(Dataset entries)
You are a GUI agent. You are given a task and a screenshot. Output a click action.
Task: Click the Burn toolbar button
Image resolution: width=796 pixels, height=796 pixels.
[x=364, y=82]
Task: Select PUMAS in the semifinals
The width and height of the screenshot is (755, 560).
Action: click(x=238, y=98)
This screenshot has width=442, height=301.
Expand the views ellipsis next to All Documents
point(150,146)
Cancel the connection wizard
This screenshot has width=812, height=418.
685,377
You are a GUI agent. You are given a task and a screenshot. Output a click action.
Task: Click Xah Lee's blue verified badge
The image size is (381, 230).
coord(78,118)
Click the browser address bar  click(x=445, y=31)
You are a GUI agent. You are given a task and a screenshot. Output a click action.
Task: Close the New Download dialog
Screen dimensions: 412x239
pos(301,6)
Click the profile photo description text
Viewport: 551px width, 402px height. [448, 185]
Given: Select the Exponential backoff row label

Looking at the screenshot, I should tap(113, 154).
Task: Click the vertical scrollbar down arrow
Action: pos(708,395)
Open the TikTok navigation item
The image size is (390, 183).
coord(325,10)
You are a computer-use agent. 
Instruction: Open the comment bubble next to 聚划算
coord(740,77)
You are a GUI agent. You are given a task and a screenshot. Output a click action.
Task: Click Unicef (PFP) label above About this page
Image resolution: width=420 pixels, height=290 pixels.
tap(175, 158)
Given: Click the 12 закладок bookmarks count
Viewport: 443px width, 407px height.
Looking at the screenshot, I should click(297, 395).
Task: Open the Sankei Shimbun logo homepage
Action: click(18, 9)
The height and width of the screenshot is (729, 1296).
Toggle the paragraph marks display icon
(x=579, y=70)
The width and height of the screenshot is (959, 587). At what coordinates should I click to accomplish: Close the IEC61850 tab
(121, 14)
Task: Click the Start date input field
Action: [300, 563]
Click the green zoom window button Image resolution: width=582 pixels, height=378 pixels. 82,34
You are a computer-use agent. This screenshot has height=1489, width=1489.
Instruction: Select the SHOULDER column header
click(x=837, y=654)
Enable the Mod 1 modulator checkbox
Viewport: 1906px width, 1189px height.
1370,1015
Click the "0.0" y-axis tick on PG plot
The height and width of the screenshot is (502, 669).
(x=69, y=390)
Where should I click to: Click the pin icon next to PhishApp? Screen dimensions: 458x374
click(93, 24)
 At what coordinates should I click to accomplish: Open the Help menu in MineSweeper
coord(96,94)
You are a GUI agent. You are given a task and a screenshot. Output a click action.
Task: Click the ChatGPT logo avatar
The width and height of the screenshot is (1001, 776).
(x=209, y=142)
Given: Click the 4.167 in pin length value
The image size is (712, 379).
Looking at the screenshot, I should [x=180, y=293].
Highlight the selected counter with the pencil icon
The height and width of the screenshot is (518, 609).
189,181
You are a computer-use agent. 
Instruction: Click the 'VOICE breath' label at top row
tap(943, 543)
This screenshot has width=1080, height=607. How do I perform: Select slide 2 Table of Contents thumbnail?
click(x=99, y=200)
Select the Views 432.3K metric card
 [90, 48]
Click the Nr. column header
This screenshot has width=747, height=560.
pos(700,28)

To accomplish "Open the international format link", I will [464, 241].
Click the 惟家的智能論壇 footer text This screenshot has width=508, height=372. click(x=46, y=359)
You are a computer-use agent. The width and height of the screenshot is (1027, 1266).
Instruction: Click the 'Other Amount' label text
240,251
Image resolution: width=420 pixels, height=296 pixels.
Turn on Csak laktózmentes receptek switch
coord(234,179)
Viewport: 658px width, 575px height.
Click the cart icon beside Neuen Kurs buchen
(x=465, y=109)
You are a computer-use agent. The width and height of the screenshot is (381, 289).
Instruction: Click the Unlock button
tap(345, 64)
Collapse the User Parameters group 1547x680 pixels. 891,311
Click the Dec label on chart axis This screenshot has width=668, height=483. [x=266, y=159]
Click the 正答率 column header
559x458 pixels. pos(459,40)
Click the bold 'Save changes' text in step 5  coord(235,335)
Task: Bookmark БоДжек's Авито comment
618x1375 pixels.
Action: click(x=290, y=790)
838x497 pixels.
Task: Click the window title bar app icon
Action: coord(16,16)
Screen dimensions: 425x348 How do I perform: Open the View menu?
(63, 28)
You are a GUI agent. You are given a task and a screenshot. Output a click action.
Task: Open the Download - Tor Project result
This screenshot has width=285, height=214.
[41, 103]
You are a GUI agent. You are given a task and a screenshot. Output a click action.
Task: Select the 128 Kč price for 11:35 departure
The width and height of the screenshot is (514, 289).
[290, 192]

• **REQUIREMENT**:
Copy every line of the dataset entries above, without changing anything.

• **OUTPUT BELOW**:
You are a GUI agent. You are given a task and a screenshot. Output a click action.
Task: Click the Burn toolbar button
Image resolution: width=796 pixels, height=796 pixels.
[x=364, y=82]
Task: Select PUMAS in the semifinals
The width and height of the screenshot is (755, 560).
Action: click(x=238, y=98)
This screenshot has width=442, height=301.
Expand the views ellipsis next to All Documents
point(150,146)
Cancel the connection wizard
This screenshot has width=812, height=418.
685,377
You are a GUI agent. You are given a task and a screenshot. Output a click action.
Task: Click Xah Lee's blue verified badge
The image size is (381, 230).
coord(78,118)
Click the browser address bar  click(x=445, y=31)
You are a GUI agent. You are given a task and a screenshot. Output a click action.
Task: Close the New Download dialog
Screen dimensions: 412x239
pos(301,6)
Click the profile photo description text
Viewport: 551px width, 402px height. [448, 185]
Given: Select the Exponential backoff row label

Looking at the screenshot, I should tap(113, 154).
Task: Click the vertical scrollbar down arrow
Action: pos(708,395)
Open the TikTok navigation item
The image size is (390, 183).
coord(325,10)
You are a computer-use agent. 
Instruction: Open the comment bubble next to 聚划算
coord(740,77)
You are a GUI agent. You are given a task and a screenshot. Output a click action.
Task: Click Unicef (PFP) label above About this page
Image resolution: width=420 pixels, height=290 pixels.
tap(175, 158)
Given: Click the 12 закладок bookmarks count
Viewport: 443px width, 407px height.
Looking at the screenshot, I should click(297, 395).
Task: Open the Sankei Shimbun logo homepage
Action: click(18, 9)
The height and width of the screenshot is (729, 1296).
Toggle the paragraph marks display icon
(x=579, y=70)
The width and height of the screenshot is (959, 587). At what coordinates should I click to accomplish: Close the IEC61850 tab
(121, 14)
Task: Click the Start date input field
Action: [300, 563]
Click the green zoom window button Image resolution: width=582 pixels, height=378 pixels. 82,34
You are a computer-use agent. This screenshot has height=1489, width=1489.
Instruction: Select the SHOULDER column header
click(x=837, y=654)
Enable the Mod 1 modulator checkbox
Viewport: 1906px width, 1189px height.
1370,1015
Click the "0.0" y-axis tick on PG plot
The height and width of the screenshot is (502, 669).
(x=69, y=390)
Where should I click to: Click the pin icon next to PhishApp? Screen dimensions: 458x374
click(93, 24)
 At what coordinates should I click to accomplish: Open the Help menu in MineSweeper
coord(96,94)
You are a GUI agent. You are given a task and a screenshot. Output a click action.
Task: Click the ChatGPT logo avatar
The width and height of the screenshot is (1001, 776).
(x=209, y=142)
Given: Click the 4.167 in pin length value
The image size is (712, 379).
Looking at the screenshot, I should [x=180, y=293].
Highlight the selected counter with the pencil icon
The height and width of the screenshot is (518, 609).
189,181
You are a computer-use agent. 
Instruction: Click the 'VOICE breath' label at top row
tap(943, 543)
This screenshot has width=1080, height=607. How do I perform: Select slide 2 Table of Contents thumbnail?
click(x=99, y=200)
Select the Views 432.3K metric card
 [90, 48]
Click the Nr. column header
This screenshot has width=747, height=560.
pos(700,28)

To accomplish "Open the international format link", I will [464, 241].
Click the 惟家的智能論壇 footer text This screenshot has width=508, height=372. click(x=46, y=359)
You are a computer-use agent. The width and height of the screenshot is (1027, 1266).
Instruction: Click the 'Other Amount' label text
240,251
Image resolution: width=420 pixels, height=296 pixels.
Turn on Csak laktózmentes receptek switch
coord(234,179)
Viewport: 658px width, 575px height.
Click the cart icon beside Neuen Kurs buchen
(x=465, y=109)
You are a computer-use agent. The width and height of the screenshot is (381, 289).
Instruction: Click the Unlock button
tap(345, 64)
Collapse the User Parameters group 1547x680 pixels. 891,311
Click the Dec label on chart axis This screenshot has width=668, height=483. [x=266, y=159]
Click the 正答率 column header
559x458 pixels. pos(459,40)
Click the bold 'Save changes' text in step 5  coord(235,335)
Task: Bookmark БоДжек's Авито comment
618x1375 pixels.
Action: click(x=290, y=790)
838x497 pixels.
Task: Click the window title bar app icon
Action: coord(16,16)
Screen dimensions: 425x348 How do I perform: Open the View menu?
(63, 28)
You are a GUI agent. You are given a task and a screenshot. Output a click action.
Task: Open the Download - Tor Project result
This screenshot has width=285, height=214.
[41, 103]
You are a GUI agent. You are given a task and a screenshot. Output a click action.
Task: Select the 128 Kč price for 11:35 departure
The width and height of the screenshot is (514, 289).
[290, 192]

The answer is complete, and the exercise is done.